Source records ::

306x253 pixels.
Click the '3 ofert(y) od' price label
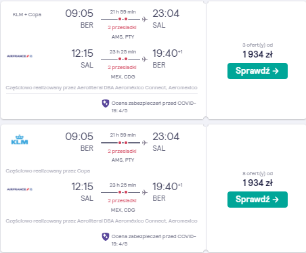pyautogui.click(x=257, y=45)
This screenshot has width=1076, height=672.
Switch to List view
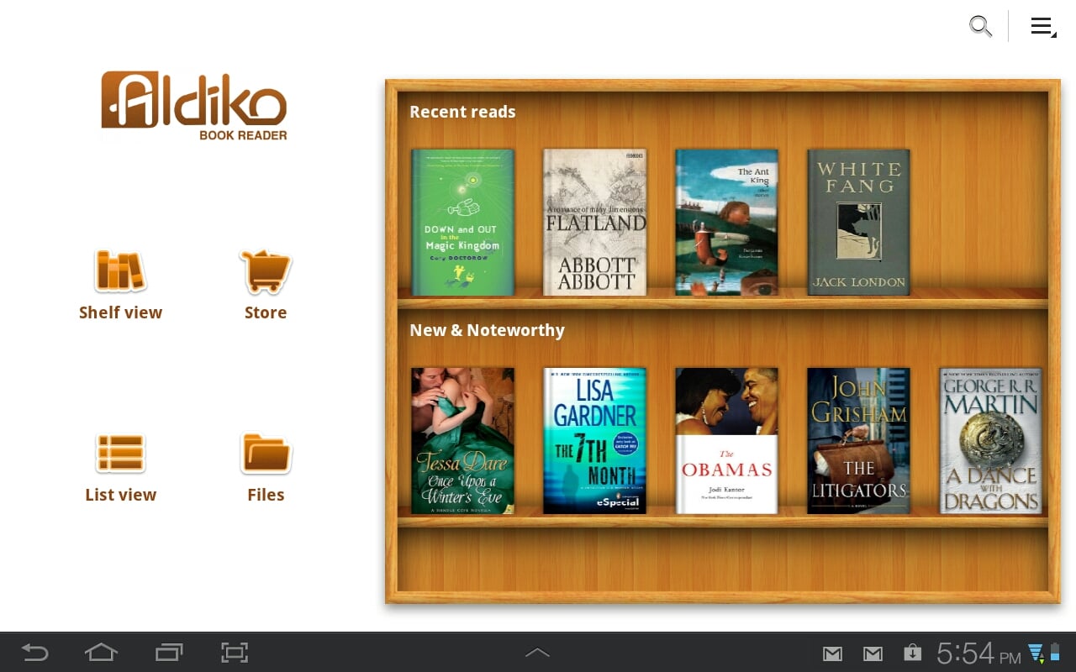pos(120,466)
==
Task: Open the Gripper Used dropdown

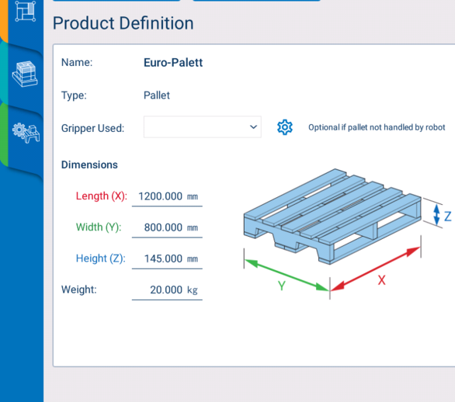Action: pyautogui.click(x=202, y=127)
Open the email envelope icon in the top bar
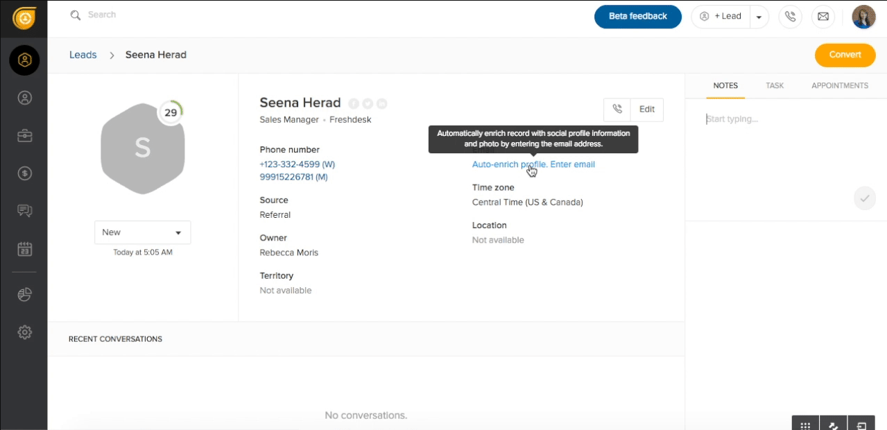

Exercise directions ::
Although pictures appear among the records above, write out exactly only the lines from the one that has "Task: Open the Gripper Used dropdown" through the one that has "Open the email envelope icon in the top bar", and leave the pictures out.

Solution for this task ::
Task: Open the Gripper Used dropdown

Action: pyautogui.click(x=202, y=127)
Open the email envelope icon in the top bar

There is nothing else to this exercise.